• Given entries
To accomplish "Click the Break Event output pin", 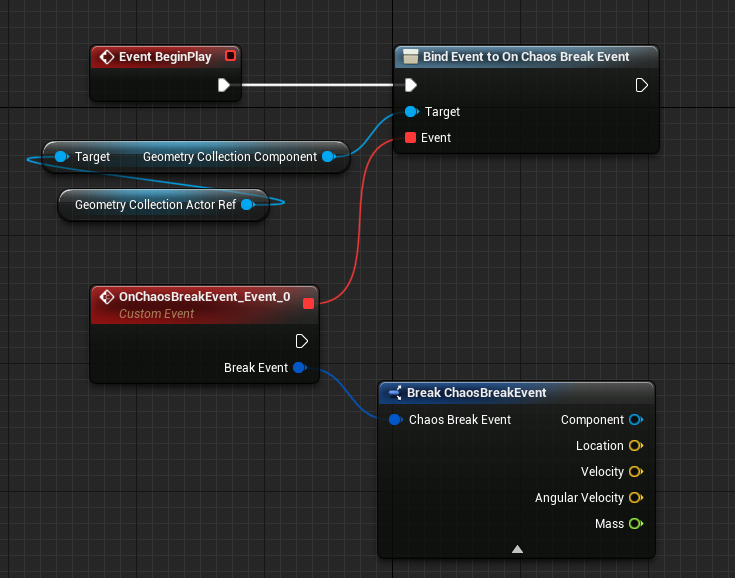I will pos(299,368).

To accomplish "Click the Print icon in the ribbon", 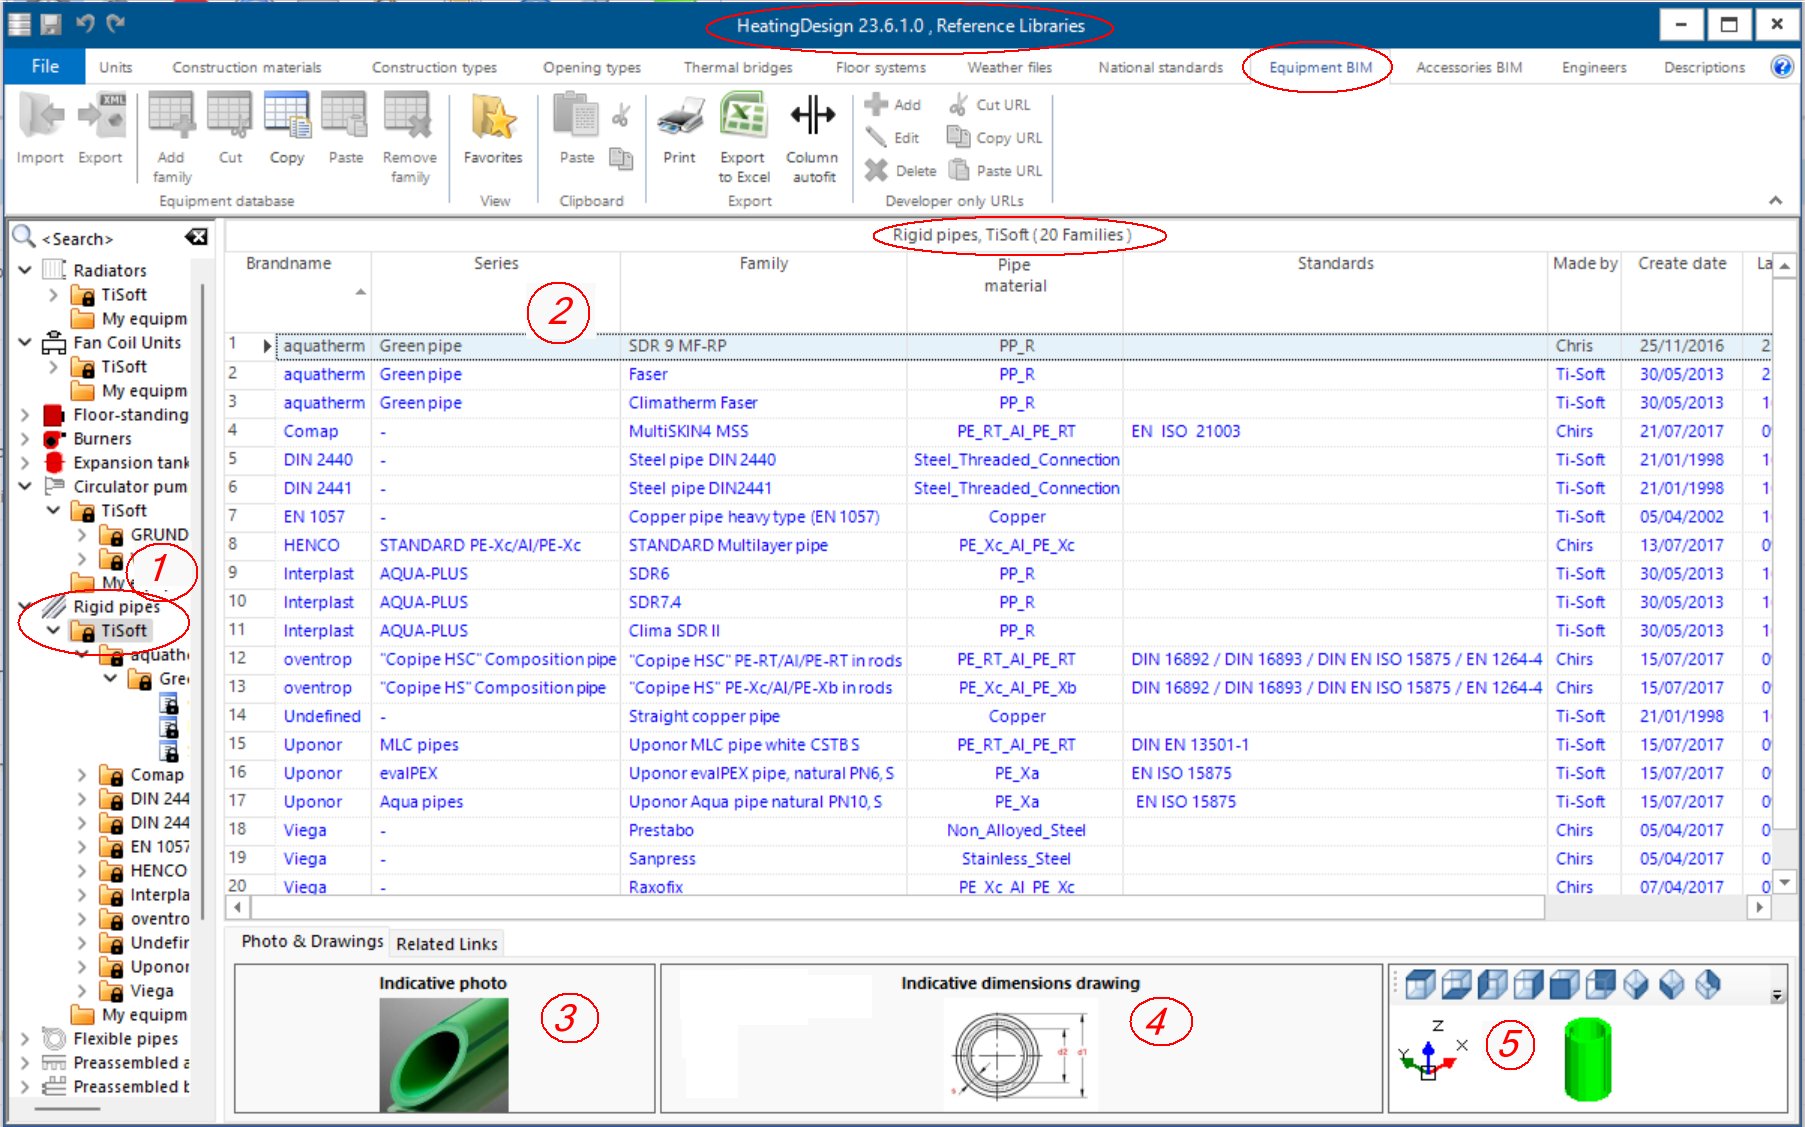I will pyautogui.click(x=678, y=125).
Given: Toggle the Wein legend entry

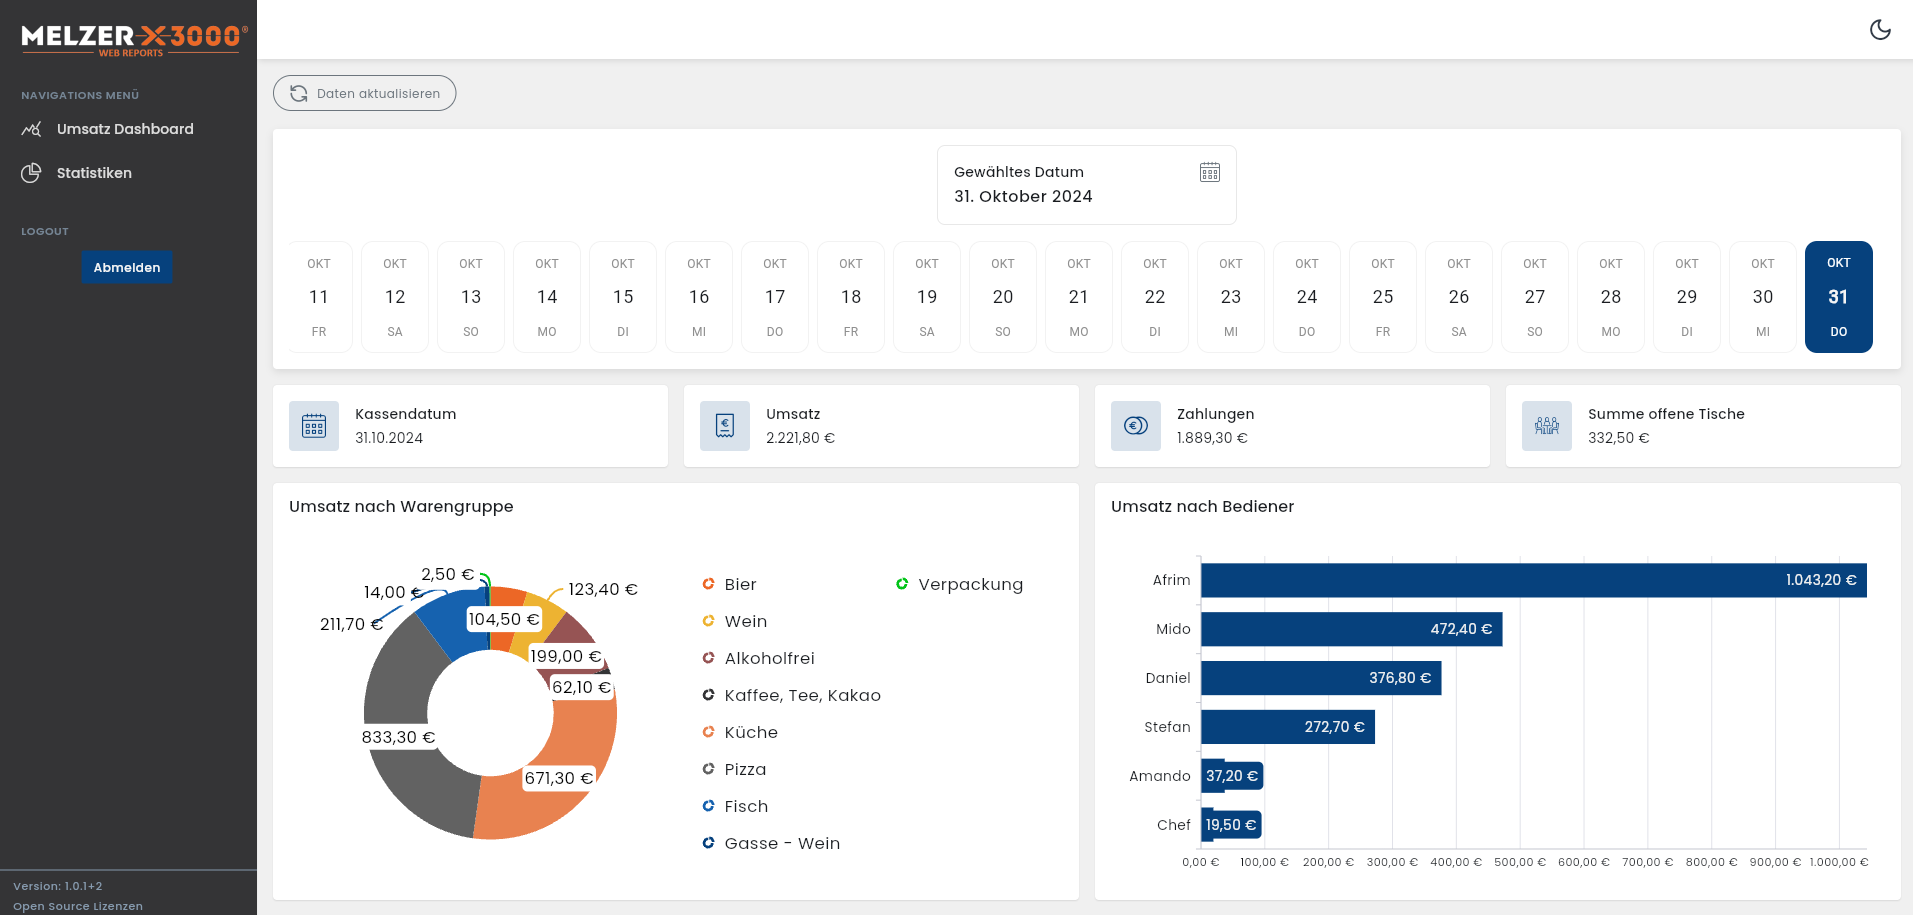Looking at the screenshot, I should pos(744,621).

...

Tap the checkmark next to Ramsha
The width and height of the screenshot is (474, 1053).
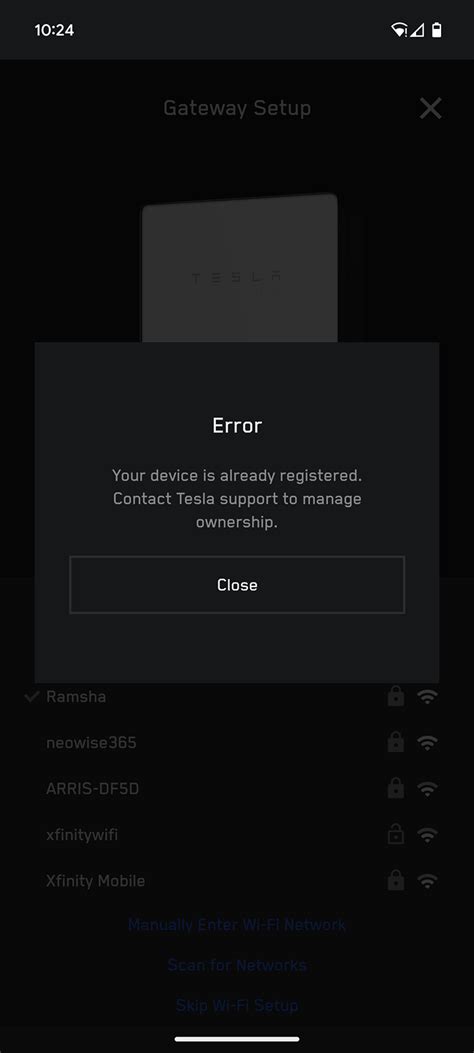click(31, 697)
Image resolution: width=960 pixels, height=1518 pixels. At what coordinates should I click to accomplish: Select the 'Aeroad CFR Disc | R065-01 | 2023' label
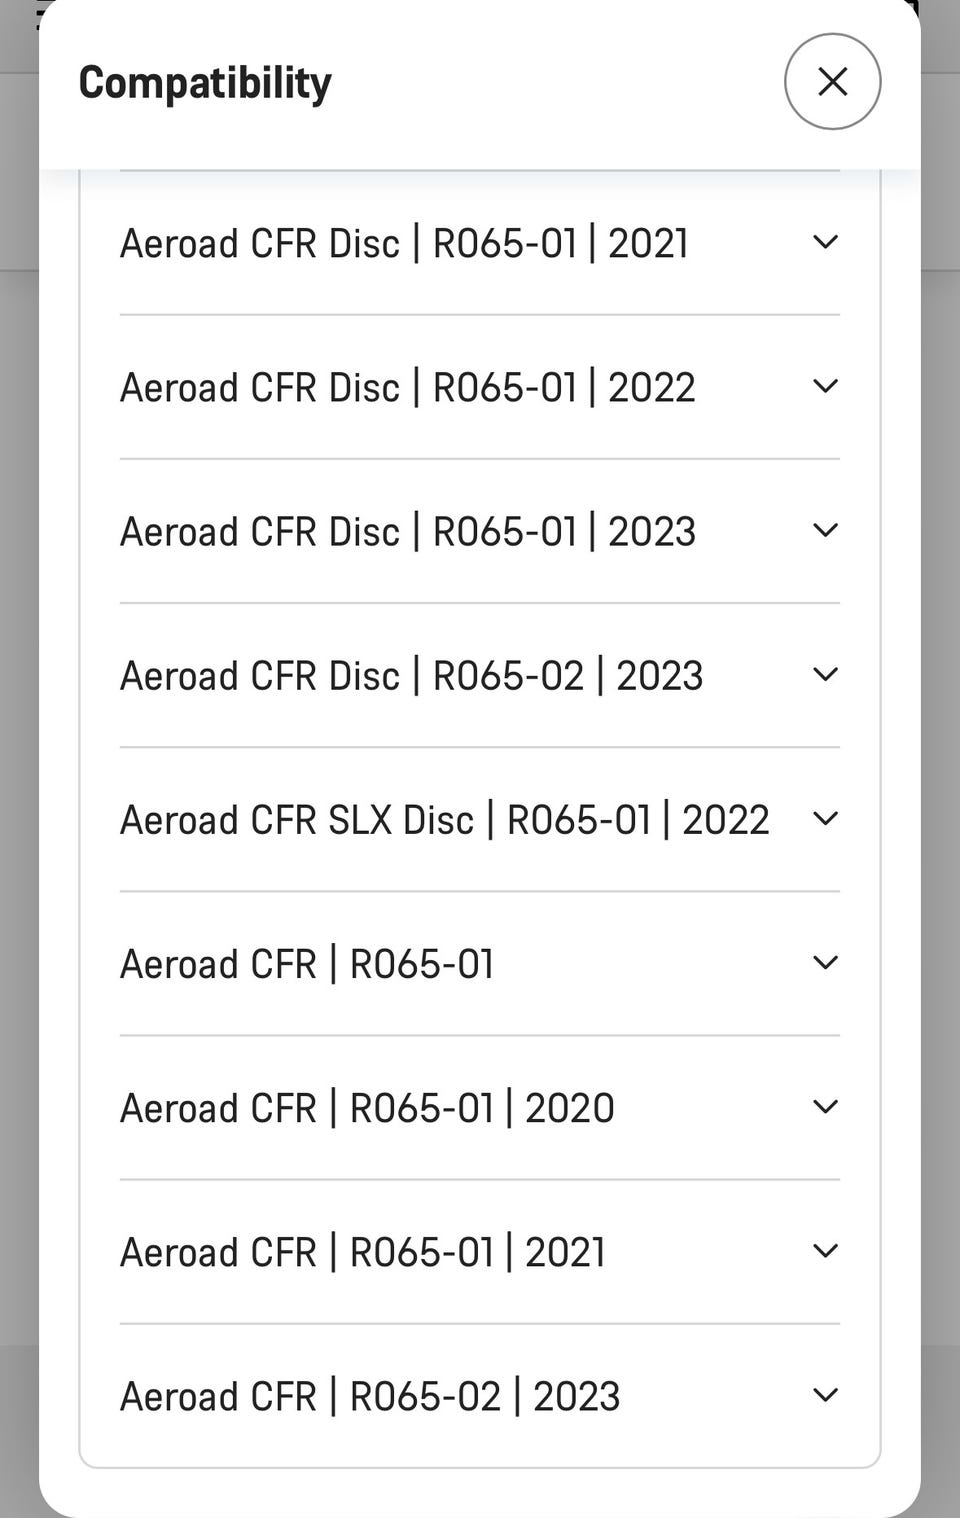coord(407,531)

...

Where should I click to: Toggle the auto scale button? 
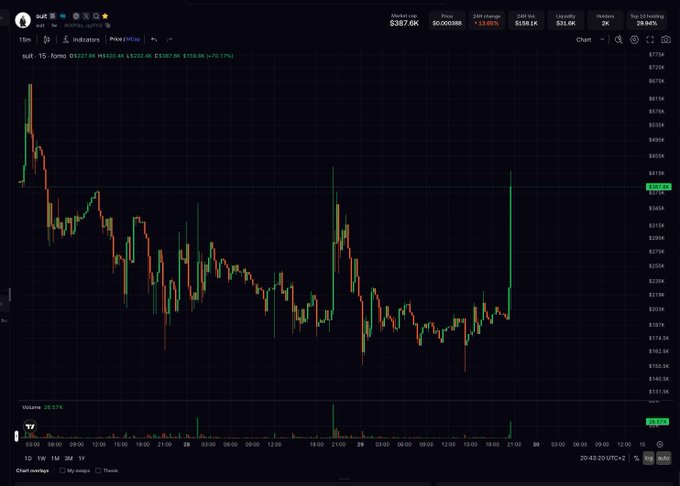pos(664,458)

• What to work on
Starting at the line that has "Where should I" and stopping after the line that has "pos(664,458)", repeat those items with the requests included. Shift each coordinate in the answers by adding 85 to it, and leave out the pictures.

• Solution
Where should I click to: Toggle the auto scale button? 
pos(749,543)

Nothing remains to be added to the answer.